For its video, director Cole Santiago–recent Bad Bunny x Rosalía collaborator–grains the film subtly for that nostalgic effect, the same one that’s currently ubiquitous on social media. But it doesn’t feel trite, because the surrealistic imagery captured is simply mesmerizing. A giant dog, maybe a Great Dane, gallops like a horse through an early frame; the setting is a rocky beach. Next, we’re in a palatial but unsettlingly empty house, a smattering of roses at the feet of Girl Ultra and another femme positioned across from her at a small, lightweight table that looks like it was meant for an outdoor terraza, not the shiny hardwoods of what is essentially a mansion. Both wear vinyl outfits more evocative of BDSM than the primness of the dream-like tea-time scenario they’re actually in.

Camera-facing stares from Girl Ultra, bleary eyed and her lipstick smeared, emphasize a bleak reality: the narrator is stuck at an emotional stalemate. Having cried a river into a cocktail, she ponders, “Tal vez cuando pasen más de diez años / Y no lo pienses demasiado / Te des cuenta quien estuvo a tu lado.”

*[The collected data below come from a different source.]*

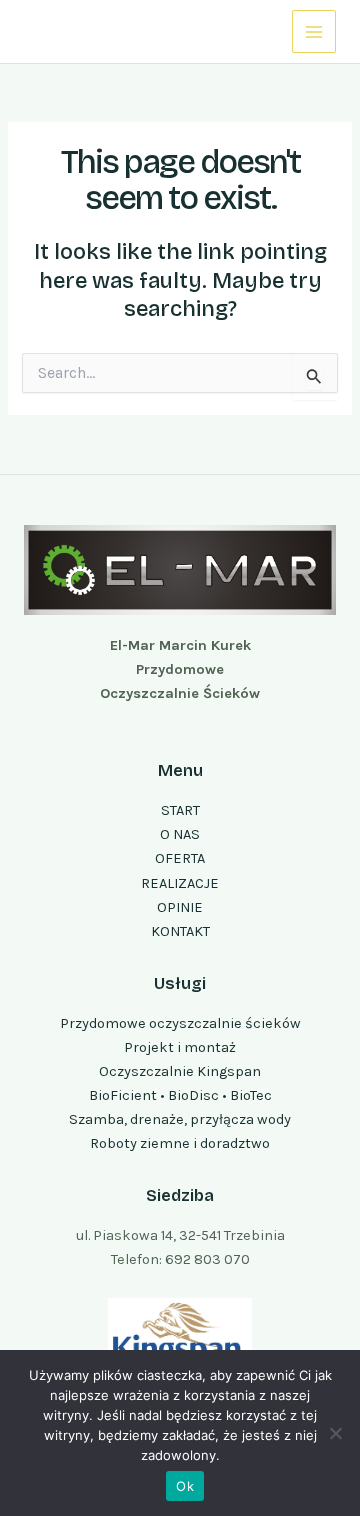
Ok (185, 1486)
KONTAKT (180, 931)
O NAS (180, 834)
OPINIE (180, 907)
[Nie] (335, 1433)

There’s no shortage of loves lost and other emotional downturns in Girl Ultra’s repertoire. But “Rosas (Dímelo)” may be one of her most triste tracks to date—and every listen will be an attempt to decipher what we think happened between its main characters. The lack of conspicuous information coupled with Girl Ultra’s melodic, intense emoting allows room for the most tragic of possibilities.